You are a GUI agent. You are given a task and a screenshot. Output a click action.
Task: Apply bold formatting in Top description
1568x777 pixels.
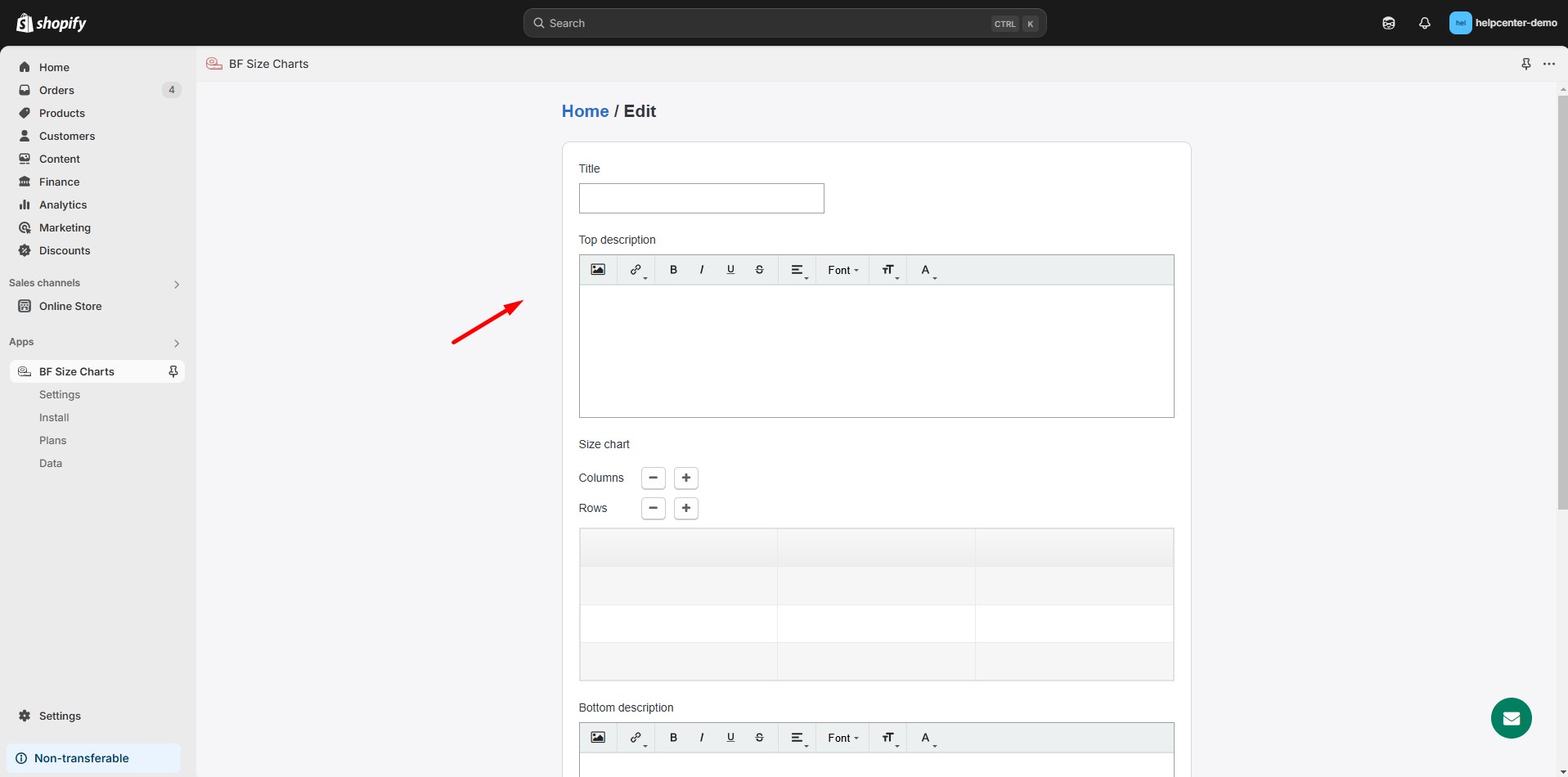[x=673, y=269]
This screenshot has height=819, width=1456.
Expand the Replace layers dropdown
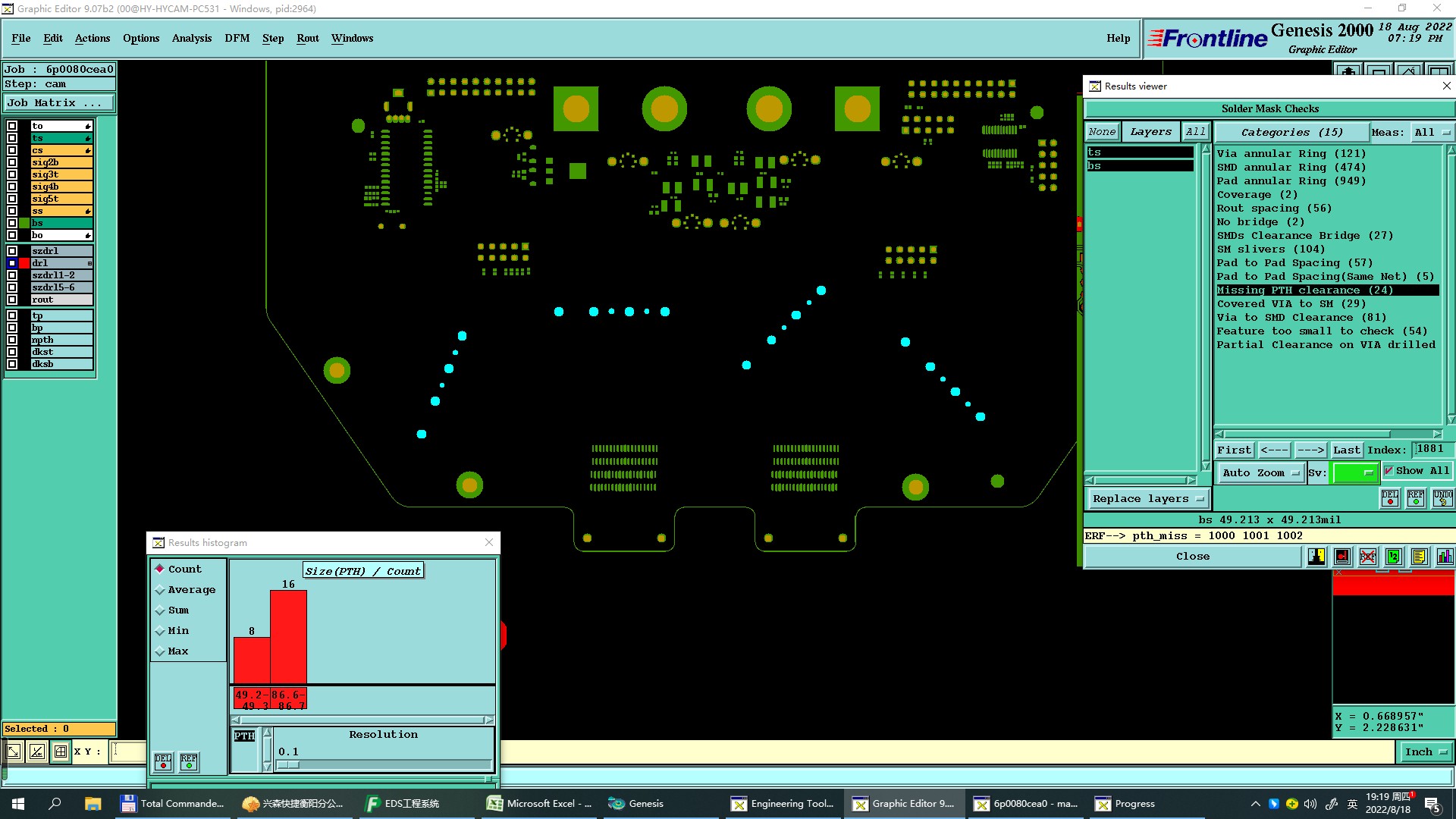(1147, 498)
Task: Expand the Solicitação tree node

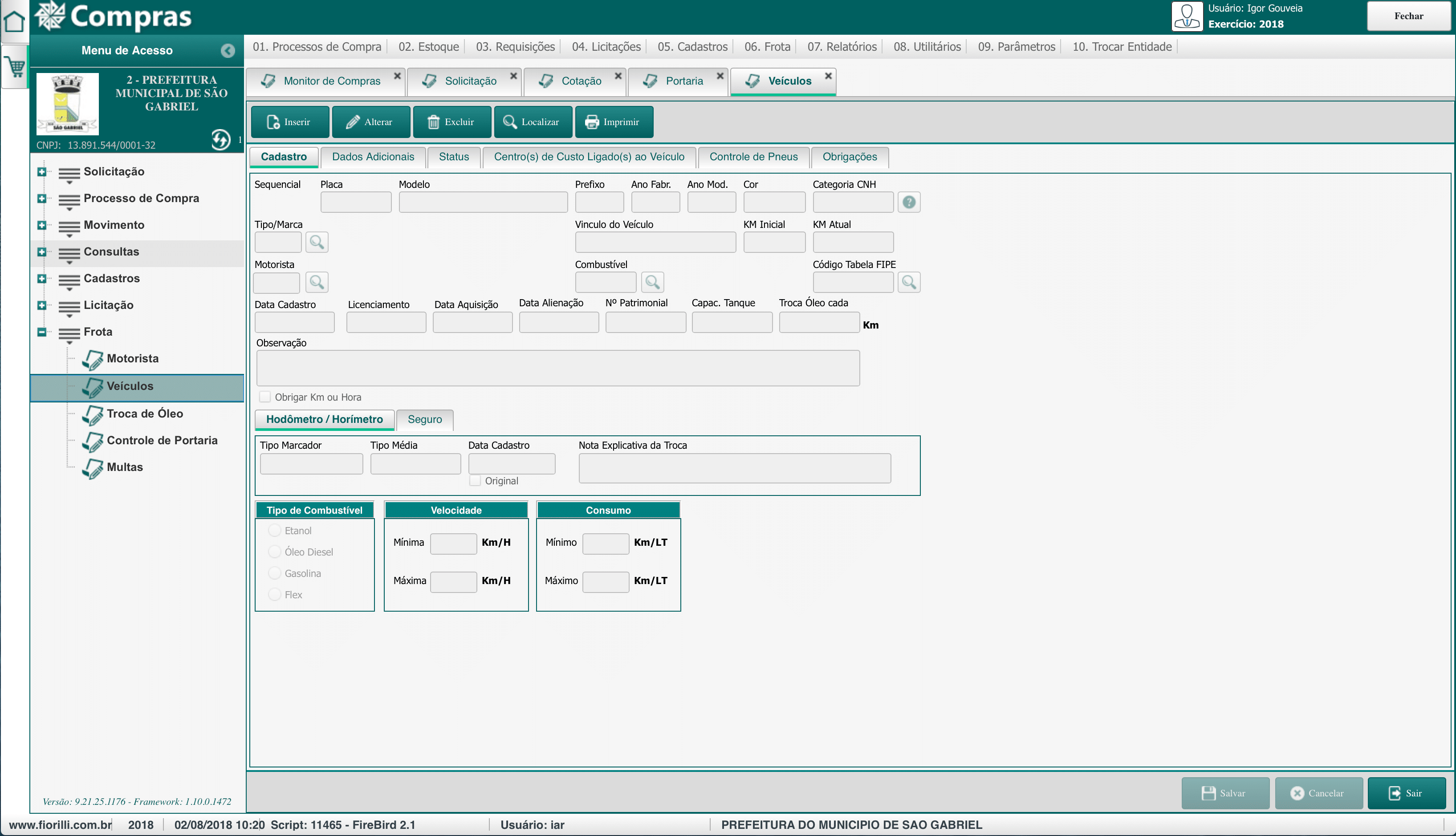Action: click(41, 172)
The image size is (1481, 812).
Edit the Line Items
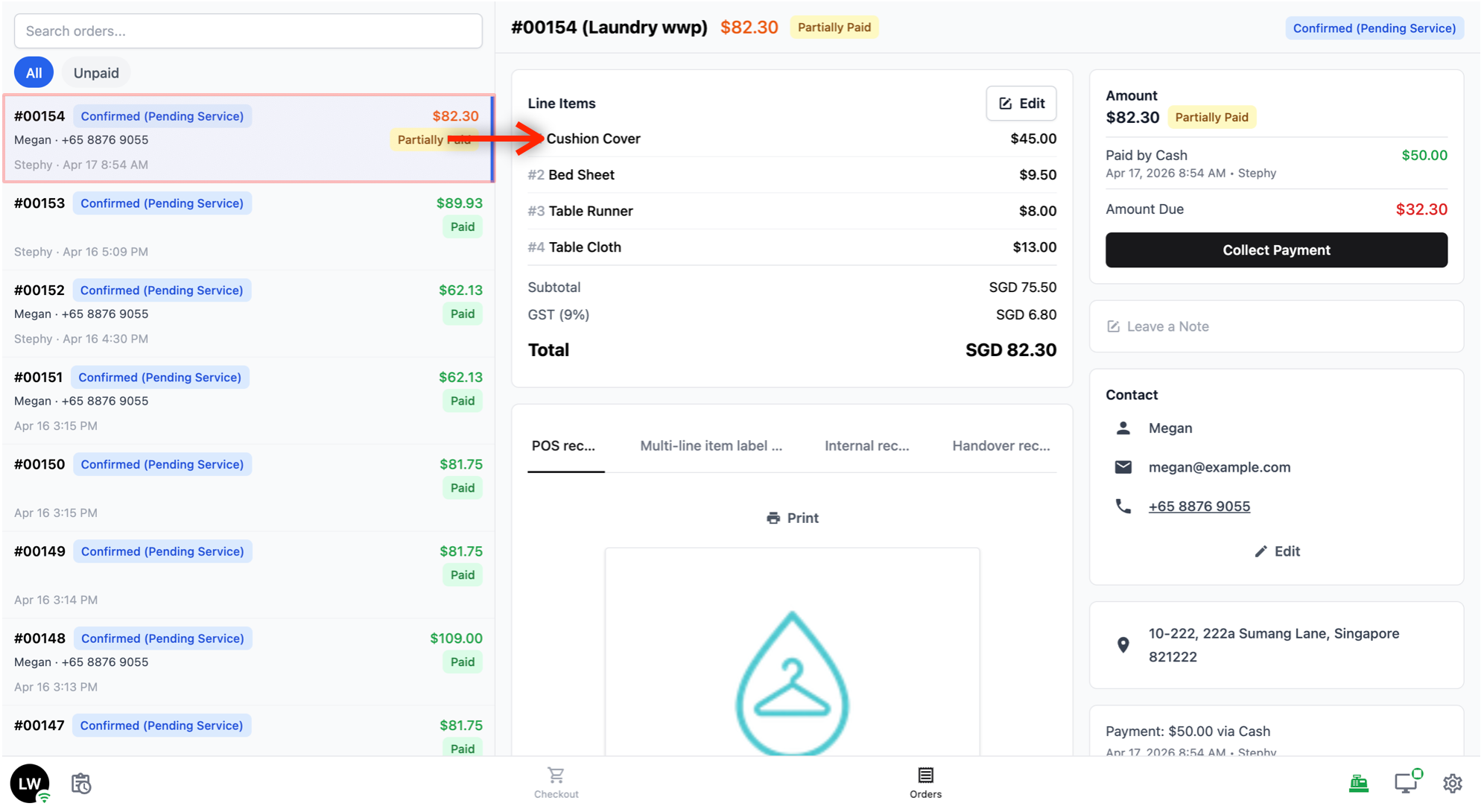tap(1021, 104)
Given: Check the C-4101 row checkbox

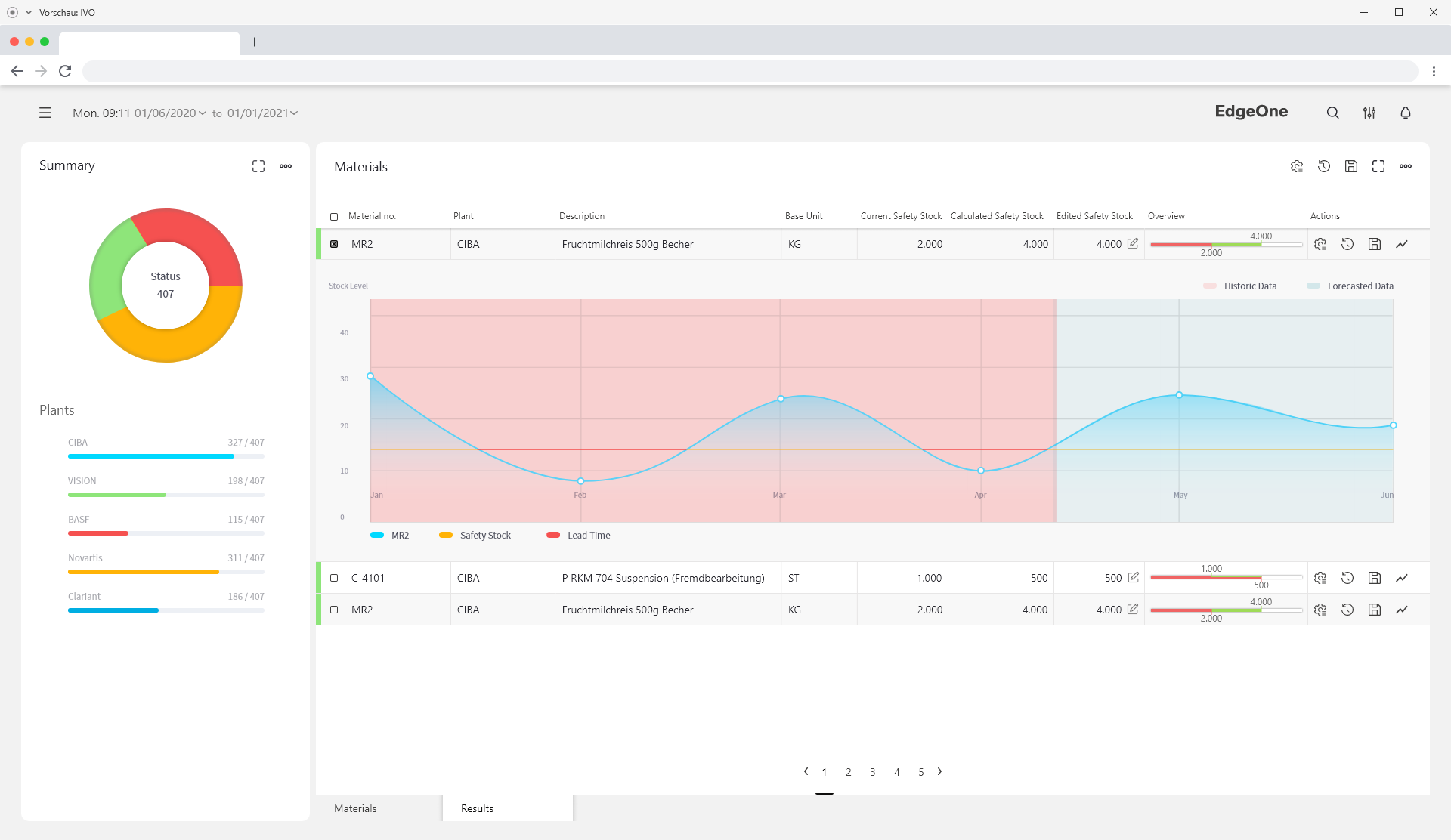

▬▬▬

(EXERCISE PROMPT) Each line above that contains "screenshot" counts once; report the total of such lines and nothing more.

(ANSWER SPACE) 2